Entertainment Commission suspended permits for ‘Suite 181’ for 48-hours because of escalating violence, public safety problems
SAN FRANCISCO (Dec. 31, 2010) — City Attorney Dennis Herrera today successfully defended the 48-hour suspension of entertainment and extended hours permits for a controversial Tenderloin nightclub over New Year’s Eve due to serious concerns about the escalating pattern of violence and public safety problems there. Lawyers for “Suite 181” at 181 Eddy Street appeared at an emergency hearing in San Francisco Superior Court this afternoon to seek a Temporary Restraining Order against the City’s public safety suspension, which the Entertainment Commission issued yesterday. After a hearing that lasted almost two hours, Judge Richard A. Kramer issued a written ruling rejecting the club’s argument that the First Amendment prevented the City from protecting safety on New Year’s Eve.

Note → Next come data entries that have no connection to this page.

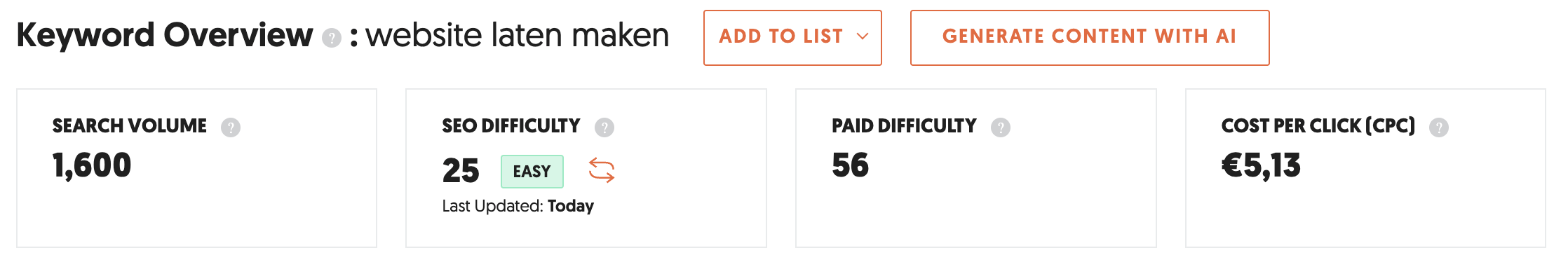1568x269 pixels.
Task: Show the Paid Difficulty help icon info
Action: [1001, 127]
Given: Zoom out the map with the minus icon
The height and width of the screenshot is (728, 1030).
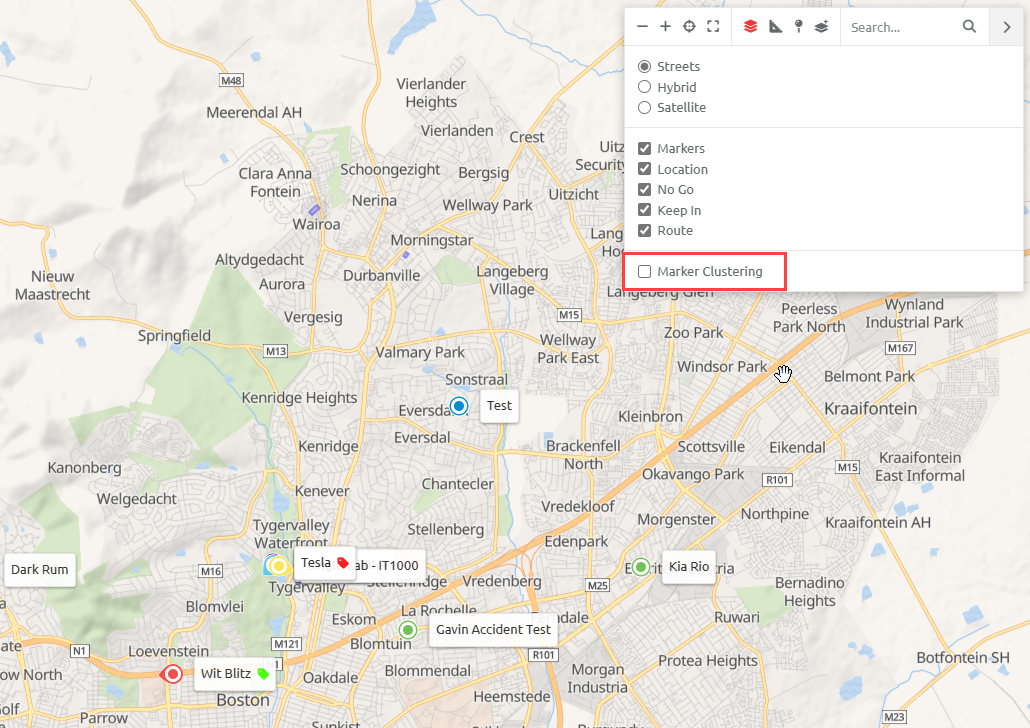Looking at the screenshot, I should click(642, 27).
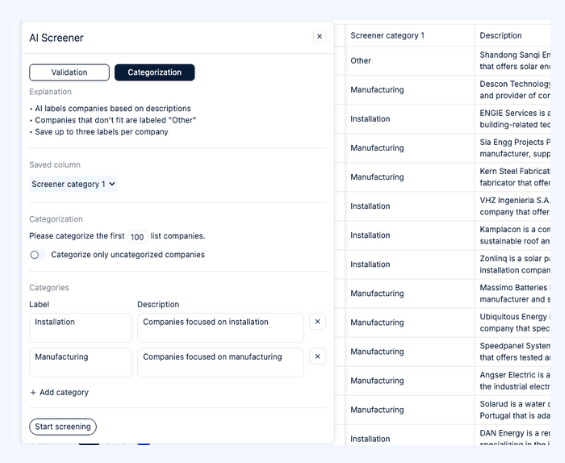This screenshot has width=565, height=463.
Task: Select the Categorization tab
Action: click(x=155, y=72)
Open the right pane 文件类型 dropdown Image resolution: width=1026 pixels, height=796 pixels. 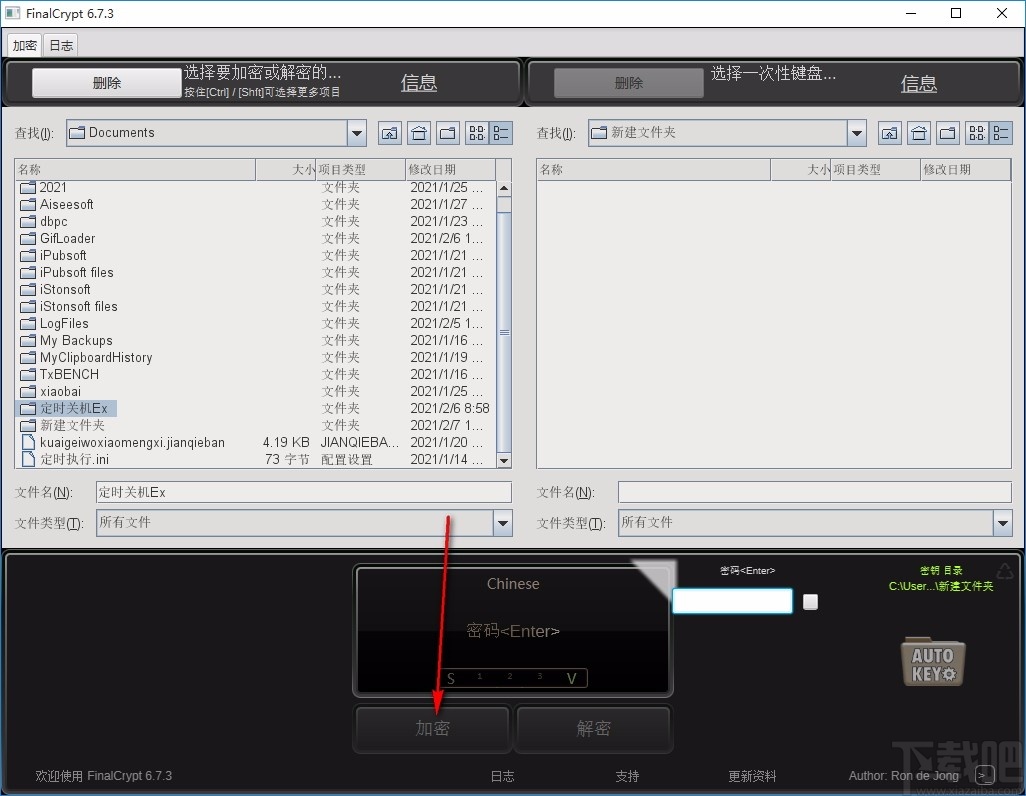click(x=1003, y=523)
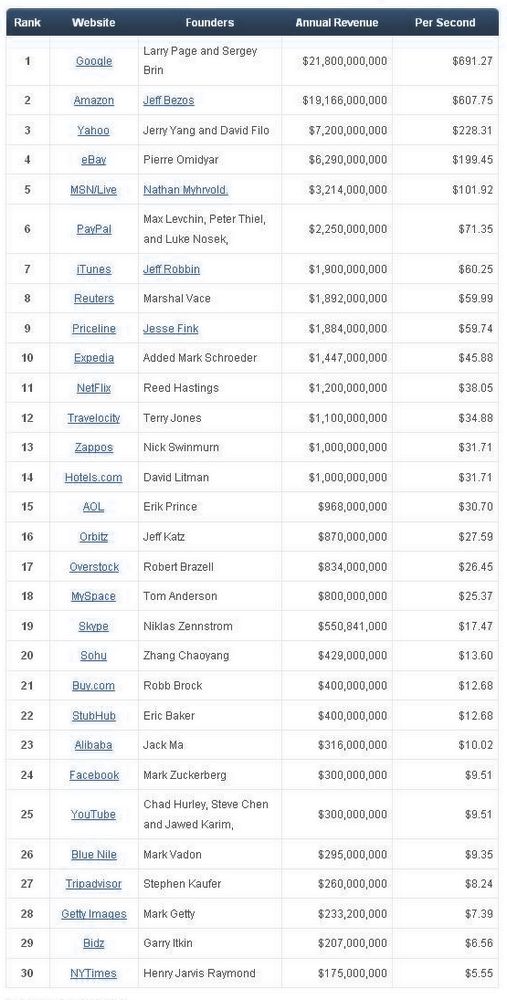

Judge Kramer held that the “rights claimed by plaintiffs are not absolute and are subject to reasonable restraints regulation in order to serve a public interest.”
“This case is about defending city officials’ duty to protect public safety when there is clear evidence for doing so,” said Herrera. “Suite 181 has required 190 police service calls in the preceding year alone, and the lawlessness and violence there have been escalating recently. The Entertainment Commission’s emergency permit suspension isn’t simply about protecting safety. It’s also about assuring fairness to the large majority of responsible entertainment venues that invest the resources necessary to keep their customers and neighborhoods safe. I applaud Judge Kramer for recognizing the serious responsibility San Francisco officials have to protect our residents and visitors.”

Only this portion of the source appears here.